## GIVEN TASK
Give everything in the material from the line containing "The image size is (179, 171)." down to the line containing "Open the Elite", both included, as a JSON list of strings with one string per line and blank lines left out.

## EXERCISE INPUT
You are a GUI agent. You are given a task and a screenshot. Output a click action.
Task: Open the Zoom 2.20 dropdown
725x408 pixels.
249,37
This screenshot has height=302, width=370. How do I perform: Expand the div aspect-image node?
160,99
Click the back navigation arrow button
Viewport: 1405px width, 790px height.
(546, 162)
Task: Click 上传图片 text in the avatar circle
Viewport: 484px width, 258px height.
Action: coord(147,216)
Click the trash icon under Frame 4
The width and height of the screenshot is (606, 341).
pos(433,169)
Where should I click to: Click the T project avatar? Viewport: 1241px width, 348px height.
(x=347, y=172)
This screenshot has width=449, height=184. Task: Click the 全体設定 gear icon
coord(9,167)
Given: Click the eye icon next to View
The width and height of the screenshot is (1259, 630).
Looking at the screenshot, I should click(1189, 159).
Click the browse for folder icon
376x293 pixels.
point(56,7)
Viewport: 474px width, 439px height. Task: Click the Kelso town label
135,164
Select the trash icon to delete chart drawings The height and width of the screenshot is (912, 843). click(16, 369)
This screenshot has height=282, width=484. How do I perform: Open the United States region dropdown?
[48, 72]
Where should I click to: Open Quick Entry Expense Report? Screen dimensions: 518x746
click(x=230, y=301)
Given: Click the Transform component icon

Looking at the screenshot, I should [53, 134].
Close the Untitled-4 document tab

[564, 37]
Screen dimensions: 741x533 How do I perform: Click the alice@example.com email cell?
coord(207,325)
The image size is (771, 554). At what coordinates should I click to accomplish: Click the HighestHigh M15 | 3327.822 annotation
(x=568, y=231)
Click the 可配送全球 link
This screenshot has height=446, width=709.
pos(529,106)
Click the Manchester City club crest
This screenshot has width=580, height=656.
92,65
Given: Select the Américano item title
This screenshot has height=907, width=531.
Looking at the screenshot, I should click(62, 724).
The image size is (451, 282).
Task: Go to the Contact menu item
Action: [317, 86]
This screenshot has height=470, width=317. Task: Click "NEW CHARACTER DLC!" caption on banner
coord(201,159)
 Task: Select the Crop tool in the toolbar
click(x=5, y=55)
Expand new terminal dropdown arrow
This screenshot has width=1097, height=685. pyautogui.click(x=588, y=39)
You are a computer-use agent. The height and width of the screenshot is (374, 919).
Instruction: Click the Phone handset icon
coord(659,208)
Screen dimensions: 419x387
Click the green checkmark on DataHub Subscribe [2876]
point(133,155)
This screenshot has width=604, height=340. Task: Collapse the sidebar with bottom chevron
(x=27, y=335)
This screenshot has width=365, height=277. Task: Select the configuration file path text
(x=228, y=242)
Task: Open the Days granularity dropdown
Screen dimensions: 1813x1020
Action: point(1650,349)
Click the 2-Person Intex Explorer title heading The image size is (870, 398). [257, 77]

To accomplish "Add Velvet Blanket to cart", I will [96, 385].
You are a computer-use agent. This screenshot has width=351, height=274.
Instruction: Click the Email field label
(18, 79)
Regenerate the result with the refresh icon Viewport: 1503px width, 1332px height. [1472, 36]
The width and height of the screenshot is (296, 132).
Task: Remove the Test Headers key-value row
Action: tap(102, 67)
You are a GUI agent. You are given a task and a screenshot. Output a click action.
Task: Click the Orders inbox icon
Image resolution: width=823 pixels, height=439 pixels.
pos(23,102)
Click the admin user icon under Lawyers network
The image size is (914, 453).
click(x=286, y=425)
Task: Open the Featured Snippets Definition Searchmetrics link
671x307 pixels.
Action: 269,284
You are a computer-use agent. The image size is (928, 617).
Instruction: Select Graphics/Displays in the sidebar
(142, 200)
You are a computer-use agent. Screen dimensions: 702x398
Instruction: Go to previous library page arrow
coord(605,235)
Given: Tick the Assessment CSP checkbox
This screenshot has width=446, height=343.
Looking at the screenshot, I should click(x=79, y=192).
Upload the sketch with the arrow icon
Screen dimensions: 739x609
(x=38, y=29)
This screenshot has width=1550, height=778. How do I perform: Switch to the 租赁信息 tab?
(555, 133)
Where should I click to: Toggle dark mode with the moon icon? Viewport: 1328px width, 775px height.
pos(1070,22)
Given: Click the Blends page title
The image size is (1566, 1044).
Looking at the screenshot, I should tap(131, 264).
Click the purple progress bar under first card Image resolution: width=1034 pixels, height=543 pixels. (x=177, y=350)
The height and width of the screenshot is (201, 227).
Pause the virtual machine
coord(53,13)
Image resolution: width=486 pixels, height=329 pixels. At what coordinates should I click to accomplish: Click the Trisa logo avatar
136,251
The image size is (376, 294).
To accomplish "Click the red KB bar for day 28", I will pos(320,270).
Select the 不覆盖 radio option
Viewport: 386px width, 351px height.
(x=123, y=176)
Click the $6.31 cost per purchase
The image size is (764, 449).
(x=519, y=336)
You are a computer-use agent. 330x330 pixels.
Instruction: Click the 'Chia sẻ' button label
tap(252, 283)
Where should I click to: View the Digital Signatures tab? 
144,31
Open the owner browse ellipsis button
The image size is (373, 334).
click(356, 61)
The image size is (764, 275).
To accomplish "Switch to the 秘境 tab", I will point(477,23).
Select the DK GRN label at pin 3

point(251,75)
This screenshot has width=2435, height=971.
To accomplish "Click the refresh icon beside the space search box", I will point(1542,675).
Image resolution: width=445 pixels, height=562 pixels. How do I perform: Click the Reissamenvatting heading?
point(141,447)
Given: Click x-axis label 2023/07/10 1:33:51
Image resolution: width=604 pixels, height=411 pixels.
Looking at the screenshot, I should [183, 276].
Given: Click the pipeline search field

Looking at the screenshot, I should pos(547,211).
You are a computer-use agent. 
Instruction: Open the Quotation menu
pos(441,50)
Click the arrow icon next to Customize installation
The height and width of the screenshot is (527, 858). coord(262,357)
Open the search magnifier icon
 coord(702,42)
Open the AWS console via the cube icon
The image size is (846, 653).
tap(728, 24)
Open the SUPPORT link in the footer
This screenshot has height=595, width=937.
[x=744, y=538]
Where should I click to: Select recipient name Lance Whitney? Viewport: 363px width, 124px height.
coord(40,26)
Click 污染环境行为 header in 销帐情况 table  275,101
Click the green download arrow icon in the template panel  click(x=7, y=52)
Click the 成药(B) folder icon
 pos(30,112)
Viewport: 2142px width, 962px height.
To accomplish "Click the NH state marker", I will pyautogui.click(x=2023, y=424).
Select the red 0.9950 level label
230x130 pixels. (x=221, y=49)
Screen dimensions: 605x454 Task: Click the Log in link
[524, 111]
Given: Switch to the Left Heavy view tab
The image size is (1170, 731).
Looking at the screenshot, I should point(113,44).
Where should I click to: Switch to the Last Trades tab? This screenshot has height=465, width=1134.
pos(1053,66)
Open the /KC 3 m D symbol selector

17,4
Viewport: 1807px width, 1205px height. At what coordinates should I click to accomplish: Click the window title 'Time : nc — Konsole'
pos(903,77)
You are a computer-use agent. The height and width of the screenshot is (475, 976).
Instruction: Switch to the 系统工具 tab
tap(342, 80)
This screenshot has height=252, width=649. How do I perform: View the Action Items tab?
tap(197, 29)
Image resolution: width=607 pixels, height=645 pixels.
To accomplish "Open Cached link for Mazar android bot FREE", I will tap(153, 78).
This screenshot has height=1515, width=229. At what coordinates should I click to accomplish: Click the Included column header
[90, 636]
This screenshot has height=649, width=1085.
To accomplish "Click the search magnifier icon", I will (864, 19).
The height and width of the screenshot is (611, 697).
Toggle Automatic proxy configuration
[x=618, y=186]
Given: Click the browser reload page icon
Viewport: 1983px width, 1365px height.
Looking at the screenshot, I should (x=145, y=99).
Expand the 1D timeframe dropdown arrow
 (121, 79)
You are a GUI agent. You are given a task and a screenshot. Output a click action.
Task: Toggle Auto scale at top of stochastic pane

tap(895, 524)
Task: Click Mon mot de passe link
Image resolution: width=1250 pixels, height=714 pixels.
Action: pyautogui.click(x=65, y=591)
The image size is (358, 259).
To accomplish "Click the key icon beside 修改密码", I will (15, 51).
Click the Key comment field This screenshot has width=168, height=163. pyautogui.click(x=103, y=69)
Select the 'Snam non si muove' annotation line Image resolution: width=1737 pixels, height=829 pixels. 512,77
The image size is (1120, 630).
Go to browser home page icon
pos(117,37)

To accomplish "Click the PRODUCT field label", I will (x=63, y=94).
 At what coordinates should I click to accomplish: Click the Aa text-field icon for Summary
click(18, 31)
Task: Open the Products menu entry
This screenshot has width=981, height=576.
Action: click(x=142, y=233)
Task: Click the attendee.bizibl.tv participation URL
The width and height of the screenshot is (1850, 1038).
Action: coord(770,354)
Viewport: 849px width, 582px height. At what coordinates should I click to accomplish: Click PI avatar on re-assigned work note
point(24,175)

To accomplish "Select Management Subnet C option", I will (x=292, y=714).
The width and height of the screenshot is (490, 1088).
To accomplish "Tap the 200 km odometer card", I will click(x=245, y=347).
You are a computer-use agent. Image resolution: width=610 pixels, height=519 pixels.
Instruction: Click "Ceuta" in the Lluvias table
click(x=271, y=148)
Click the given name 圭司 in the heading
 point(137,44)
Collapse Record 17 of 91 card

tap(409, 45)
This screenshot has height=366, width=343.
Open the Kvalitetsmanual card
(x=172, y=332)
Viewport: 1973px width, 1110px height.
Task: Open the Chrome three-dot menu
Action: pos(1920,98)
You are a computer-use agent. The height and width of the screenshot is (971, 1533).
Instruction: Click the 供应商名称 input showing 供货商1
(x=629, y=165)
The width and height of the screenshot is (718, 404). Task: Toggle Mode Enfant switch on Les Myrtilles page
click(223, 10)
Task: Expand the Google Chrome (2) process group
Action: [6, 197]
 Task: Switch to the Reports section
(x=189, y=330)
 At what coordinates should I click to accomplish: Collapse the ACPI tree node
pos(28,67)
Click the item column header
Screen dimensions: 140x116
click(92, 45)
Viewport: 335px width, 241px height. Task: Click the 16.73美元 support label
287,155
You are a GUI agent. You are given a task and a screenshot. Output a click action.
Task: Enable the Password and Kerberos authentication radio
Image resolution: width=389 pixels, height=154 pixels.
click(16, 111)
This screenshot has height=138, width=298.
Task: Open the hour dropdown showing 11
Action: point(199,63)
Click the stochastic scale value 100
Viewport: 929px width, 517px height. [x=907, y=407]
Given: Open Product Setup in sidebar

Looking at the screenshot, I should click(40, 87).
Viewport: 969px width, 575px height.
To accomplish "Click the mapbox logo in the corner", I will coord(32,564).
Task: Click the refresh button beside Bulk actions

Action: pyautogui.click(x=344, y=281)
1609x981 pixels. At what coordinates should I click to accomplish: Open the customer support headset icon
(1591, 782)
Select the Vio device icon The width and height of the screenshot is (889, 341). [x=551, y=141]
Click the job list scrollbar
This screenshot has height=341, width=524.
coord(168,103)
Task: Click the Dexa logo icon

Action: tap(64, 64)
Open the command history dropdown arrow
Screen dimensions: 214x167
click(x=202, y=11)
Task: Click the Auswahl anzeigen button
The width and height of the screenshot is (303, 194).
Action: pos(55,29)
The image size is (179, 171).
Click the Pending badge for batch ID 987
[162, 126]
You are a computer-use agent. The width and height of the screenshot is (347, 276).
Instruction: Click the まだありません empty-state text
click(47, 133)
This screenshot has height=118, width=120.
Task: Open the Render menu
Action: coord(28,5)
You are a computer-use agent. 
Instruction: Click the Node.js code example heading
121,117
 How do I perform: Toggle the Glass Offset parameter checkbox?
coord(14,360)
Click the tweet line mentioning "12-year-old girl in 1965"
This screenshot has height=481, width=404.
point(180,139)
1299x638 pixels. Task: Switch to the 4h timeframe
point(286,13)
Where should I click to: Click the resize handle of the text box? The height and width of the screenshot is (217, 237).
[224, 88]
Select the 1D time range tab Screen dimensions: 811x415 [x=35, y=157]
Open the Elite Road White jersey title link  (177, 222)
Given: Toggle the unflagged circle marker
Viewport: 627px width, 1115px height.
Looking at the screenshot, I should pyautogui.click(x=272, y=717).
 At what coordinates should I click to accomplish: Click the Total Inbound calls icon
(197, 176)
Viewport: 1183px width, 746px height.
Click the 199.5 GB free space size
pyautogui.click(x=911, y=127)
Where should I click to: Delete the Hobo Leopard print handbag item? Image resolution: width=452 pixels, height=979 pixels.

## RESULT
[
  "The image size is (179, 171).",
  "Click the Pending badge for batch ID 987",
  "[162, 126]",
  "You are a computer-use agent. The width and height of the screenshot is (347, 276).",
  "Instruction: Click the まだありません empty-state text",
  "click(47, 133)",
  "This screenshot has height=118, width=120.",
  "Task: Open the Render menu",
  "Action: coord(28,5)",
  "You are a computer-use agent. ",
  "Instruction: Click the Node.js code example heading",
  "121,117",
  " How do I perform: Toggle the Glass Offset parameter checkbox?",
  "coord(14,360)",
  "Click the tweet line mentioning \"12-year-old girl in 1965\"",
  "This screenshot has height=481, width=404.",
  "point(180,139)",
  "1299x638 pixels. Task: Switch to the 4h timeframe",
  "point(286,13)",
  "Where should I click to: Click the resize handle of the text box? The height and width of the screenshot is (217, 237).",
  "[224, 88]",
  "Select the 1D time range tab Screen dimensions: 811x415 [x=35, y=157]",
  "Open the Elite Road White jersey title link  (177, 222)"
]